While detained in Yaoundé, Cameroon in 1996, Barayagwiza would accuse the RPF government of unfair bias against the Hutus, stating that "the regime is generalizing and making things ethnic by accusing the Hutu as genociders". Barayagwiza claimed Hutus were the victim of Tutsi aggression during the genocide and had been acting in self-defense.

===Genocide trial and death===

On 23 October 2000 he was charged by the International Criminal Tribunal for Rwanda with Genocide, Crimes Against Humanity and violations of the Geneva Conventions. He was tried along with Ferdinand Nahimana, a co-founder of RTLM, and Hassan Ngeze, director and editor of the Kangura newspaper. Barayagwiza was initially defended by Canadian lawyer Mrs. Marchessault and American lawyer Mr. Danielson.

When the two lawyers withdrew, Barayagwiza was defended throughout the trial, up to the sentence of first instance, by Italian lawyer Giacomo Barletta Caldarera, so far the only Italian lawyer to have acted as defense counsel in a UN International Tribunal. Barayagwiza refused to participate in the trial, claiming that the judges were not impartial.

On 3 December 2003 Barayagwiza was found guilty of genocide, conspiracy to commit genocide, public and direct incitement to genocide and extermination and persecution constituting crimes against humanity. He was also found not guilty of additional charges of complicity in genocide, murder and violations of Geneva Conventions.

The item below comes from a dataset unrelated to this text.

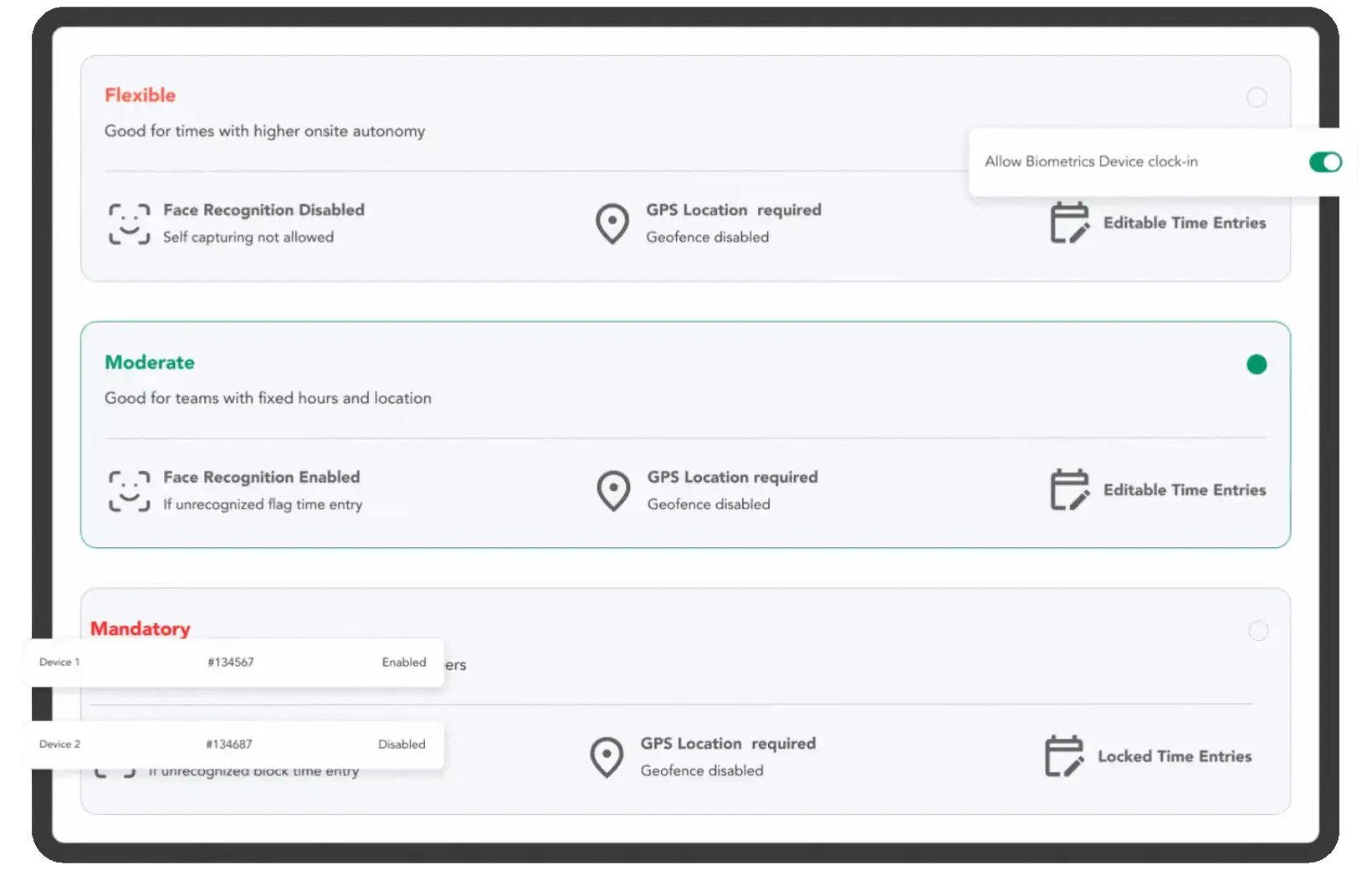Click the Moderate editable time entries calendar icon
This screenshot has width=1372, height=870.
tap(1069, 489)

He was sentenced to 35 years' imprisonment. He announced that he was appealing the sentence and was assigned Donald Herbert and Tanoo Mylvaganam as a new defence counsel on 30 November 2004. Alfred Pognon was called as "adjunct" defense counsel to Barletta Caldarera. His appeal was partially upheld on 22 June 2009 and his sentence was reduced to 32 years' imprisonment.

He died on 25 April 2010 in Porto Novo, Benin, due to an advanced case of Hepatitis C. It has been reported by his family that he was denied adequate treatment.